Inflated expectations around the Internet of Things has led research agency Gartner to dub the sector as achieving “peak hype” among various types of technology.
The agency’s 2014 Hype Cycle for Emerging Technologies maps the progression of technological trends within digital industries. It found excitement around IoT has peaked amid a flurry of different projects and expectations.
Initiatives such as Google’s Nest smart thermostat are laying the foundations for the future connected home: the search giant teamed up with Samsung and ARM earlier this year to form smart home project Thread, which hopes to find more efficient ways of connecting products in the home.
Wearable technology is another technology that has peaked, according to the report.

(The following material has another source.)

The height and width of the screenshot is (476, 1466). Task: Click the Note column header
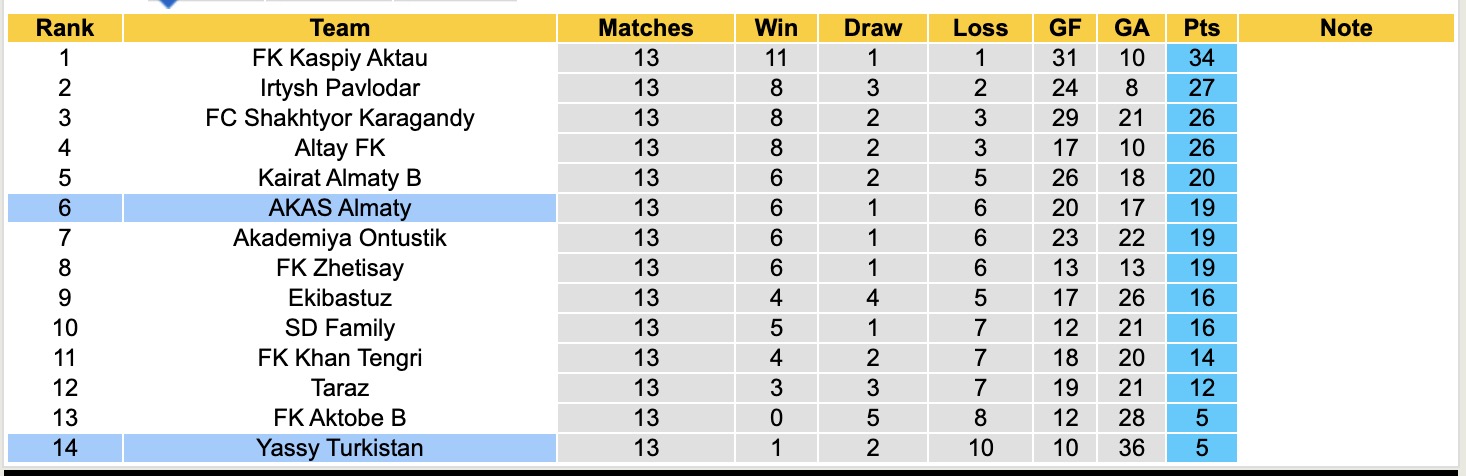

Big things are expected from Android Wear after Google’s unveiling at June’s I/O conference, with its unified interface widely expected to become de facto across Android wearables. Just as significant are the ever-present rumours of Apple’s long awaited iWatch, which is tipped to mark a major step in personal health monitoring.
By contrast, it found NFC to have bottomed out in what Gartner described as the “trough of disillusionment”. Regardless of the increase in contactless payment systems for mobile technology, the absence of practical implementations for NFC, as well as a general lack of enthusiasm from service providers, means it is less well regarded as a worthwhile avenue to pursue for operators and vendors.
Other technologies that had disappointed in the report were mobile health, augmented reality and gamification.
Gartner’s 2014 Hype Cycle assesses the direction of more than 2,000 technologies grouped across 119 areas.